Las Vegas Casinos Eye Return to Days of Comps and Bargains
Las Vegas casinos have been in a quandary concerning business plans on dealing with the troubled economy. The old reasoning was that the gambling industry was recession-proof, but the current market has caused major declines in the income of the Vegas casinos.
Sherman Bradley, the head gambling analyst at Online Casino Advisory, has developed the Bradley Theory as to why this economic downturn has hit Las Vegas so hard. The theory was quickly picked up, and the concept has been used in analysis by everyone from BusinessWeek to market experts from GoldmanSachs and Morgan Stanley.
Now, Richard Abowitz of the Los Angeles Times questions what Vegas management needs to do to reposition their casinos to draw gamblers, and his conclusion is indeed a cornerstone of the Bradley Theory.
Abowitz points out that "... the "If you build it, they will come" model that Vegas has accepted as doctrine seems to be facing challenges." No longer can building a new, giant casino resort be enough to ensure packed rooms and throngs of gamblers.

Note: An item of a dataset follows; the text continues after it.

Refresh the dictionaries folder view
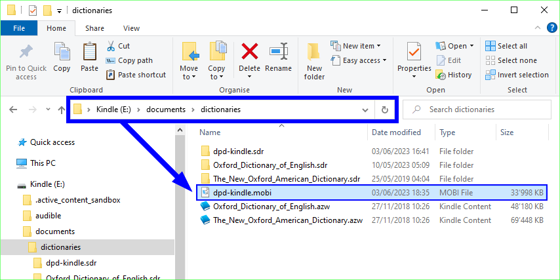The height and width of the screenshot is (280, 560). tap(385, 110)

Then Abowitz cuts to the center of the problem: "Vegas these days is remembering that this used to be known as a bargain vacation. And returning to offering bargains may be one of the ways Vegas might deal with the uncertain times ahead. "
Sherman Bradley commented, 'Men like Steve Wynn and Sheldon Adelson need to remember that Las Vegas made its fortune as a gambling town. If Vegas wants to stay ahead of the local casinos, tribal venues, and online gambling sites, it needs to use its luxury to entice gamblers, not as separate revenue streams."